定位置になりつつある机の中に入れられた茶色の封筒は、スマホでメッセージを送り合うことに慣れてしまっている私にとっては、異質なものでしか無かった。

私の名前だけ書かれ差出人がわからない封筒を、赤く錆びついたカッターで開けた。

封筒に書かれた文字しかり、便箋の折り方しかり、差出人は私と違って几帳面な人なんだろうと思いつつ便箋を開いた瞬間。

「・・・? ・・・っ」

最初の文章から衝撃的で、動揺で全身が震えてしまった。

『拝啓、僕は君が好きです。』

その後は、私を好きになったきっかけだとか、魅力的だと思うところだとか、とにかく差出人の私への思いの丈が沢山綴られていた。

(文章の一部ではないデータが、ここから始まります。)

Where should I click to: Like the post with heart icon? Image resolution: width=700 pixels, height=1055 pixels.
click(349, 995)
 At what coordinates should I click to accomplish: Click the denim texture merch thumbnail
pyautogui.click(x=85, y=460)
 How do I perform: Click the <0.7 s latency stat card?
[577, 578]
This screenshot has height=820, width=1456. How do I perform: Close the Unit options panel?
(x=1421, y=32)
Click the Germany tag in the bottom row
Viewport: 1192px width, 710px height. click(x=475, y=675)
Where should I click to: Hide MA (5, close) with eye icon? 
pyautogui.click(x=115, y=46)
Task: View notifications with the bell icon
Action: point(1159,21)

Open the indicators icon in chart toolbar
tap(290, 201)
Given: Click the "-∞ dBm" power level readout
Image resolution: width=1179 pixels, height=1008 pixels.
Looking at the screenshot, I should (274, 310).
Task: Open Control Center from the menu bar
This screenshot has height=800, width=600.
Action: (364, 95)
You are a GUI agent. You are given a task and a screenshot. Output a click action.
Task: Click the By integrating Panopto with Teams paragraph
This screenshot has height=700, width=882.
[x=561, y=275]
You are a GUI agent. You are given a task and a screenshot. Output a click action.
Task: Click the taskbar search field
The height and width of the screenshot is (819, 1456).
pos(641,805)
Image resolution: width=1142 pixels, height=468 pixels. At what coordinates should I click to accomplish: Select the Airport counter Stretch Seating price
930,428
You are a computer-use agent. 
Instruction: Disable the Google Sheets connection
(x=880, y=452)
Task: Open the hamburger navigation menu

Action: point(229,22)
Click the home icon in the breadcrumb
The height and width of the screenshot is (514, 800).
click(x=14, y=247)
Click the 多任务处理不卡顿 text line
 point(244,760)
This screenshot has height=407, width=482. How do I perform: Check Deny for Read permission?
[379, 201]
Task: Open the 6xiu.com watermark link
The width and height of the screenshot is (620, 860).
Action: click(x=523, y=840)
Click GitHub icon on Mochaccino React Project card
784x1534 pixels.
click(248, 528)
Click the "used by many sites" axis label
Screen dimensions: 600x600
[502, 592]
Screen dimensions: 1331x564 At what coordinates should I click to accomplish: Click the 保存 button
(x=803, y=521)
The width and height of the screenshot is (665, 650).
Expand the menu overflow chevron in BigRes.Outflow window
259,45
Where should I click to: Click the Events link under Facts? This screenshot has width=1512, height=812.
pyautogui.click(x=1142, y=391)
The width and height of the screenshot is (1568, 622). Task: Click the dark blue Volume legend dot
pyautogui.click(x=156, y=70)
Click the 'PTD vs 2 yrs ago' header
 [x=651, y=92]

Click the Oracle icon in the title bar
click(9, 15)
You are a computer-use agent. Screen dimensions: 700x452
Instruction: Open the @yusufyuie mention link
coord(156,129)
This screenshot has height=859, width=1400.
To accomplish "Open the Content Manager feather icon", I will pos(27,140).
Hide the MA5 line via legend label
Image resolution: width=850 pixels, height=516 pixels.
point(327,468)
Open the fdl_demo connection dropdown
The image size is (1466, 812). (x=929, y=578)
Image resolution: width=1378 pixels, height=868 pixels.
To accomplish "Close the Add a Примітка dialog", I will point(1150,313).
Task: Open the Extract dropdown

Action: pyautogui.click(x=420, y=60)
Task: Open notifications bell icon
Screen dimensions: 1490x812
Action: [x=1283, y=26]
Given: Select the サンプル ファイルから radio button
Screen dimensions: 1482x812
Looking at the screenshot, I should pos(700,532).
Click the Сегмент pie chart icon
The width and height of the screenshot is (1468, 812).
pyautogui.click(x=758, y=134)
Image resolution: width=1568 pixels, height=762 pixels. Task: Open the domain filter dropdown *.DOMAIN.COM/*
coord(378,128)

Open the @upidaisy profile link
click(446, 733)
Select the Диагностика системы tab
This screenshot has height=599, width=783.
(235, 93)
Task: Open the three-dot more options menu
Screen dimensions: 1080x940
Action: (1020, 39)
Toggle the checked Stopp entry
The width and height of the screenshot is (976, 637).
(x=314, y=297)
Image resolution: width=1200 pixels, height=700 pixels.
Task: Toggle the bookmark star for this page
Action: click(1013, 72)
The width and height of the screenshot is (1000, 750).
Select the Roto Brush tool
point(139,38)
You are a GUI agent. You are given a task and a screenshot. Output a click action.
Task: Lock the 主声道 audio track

でも卑屈な私は、あなたが思うほど私は魅力的じゃないんだよ、と差出人の言葉を否定したい気持ちでいっぱいだった。


#####


「で、差出人が誰かとか気にならないの?」

大学の食堂、向かい側の席で弁当の卵焼きをつまみながら疑問をぶつけてくるのは、違う学部である私の幼馴染み。

「あぁー、差出人が誰かとかスッポリ頭から抜けてたわ」

「アンタ馬鹿なの?まずそこ気にするのが普通だろう」

せっかく美人なのにそんなに口悪いと彼氏に逃げられるぞ、と言いたかったが怒られそうだったのでやめておいた。

大学に入学して半年、昼休みは幼稚園からの幼馴染みと昼食を取るのが日課になっていた。

そして今日の昼休みは、1限目の講義の時に私がいつも座る席に置いてあった手紙の話で持ちきりだった。

「いや、だって内容が衝撃的すぎてさ」

幼馴染みはそんな私の反論を聞かず、私の手の中にあった手紙を奪い取って目を通した。

「でもこんなにアンタのこと知ってるってことは同じ学部の子じゃないの?」

そう言われて同じ教室の男子の顔を思い出してみた。

「・・・いやいや、男子いっぱい居すぎて分からんし!」

「んー?女子って可能性も否定できないぞ?」

「それは絶対ない!」

「分からんよー?」

てゆうか、君いつからそんなキャラになったんだ?!昔そんなキャラじゃなかったろ!彼氏できたらこんな風になるのか!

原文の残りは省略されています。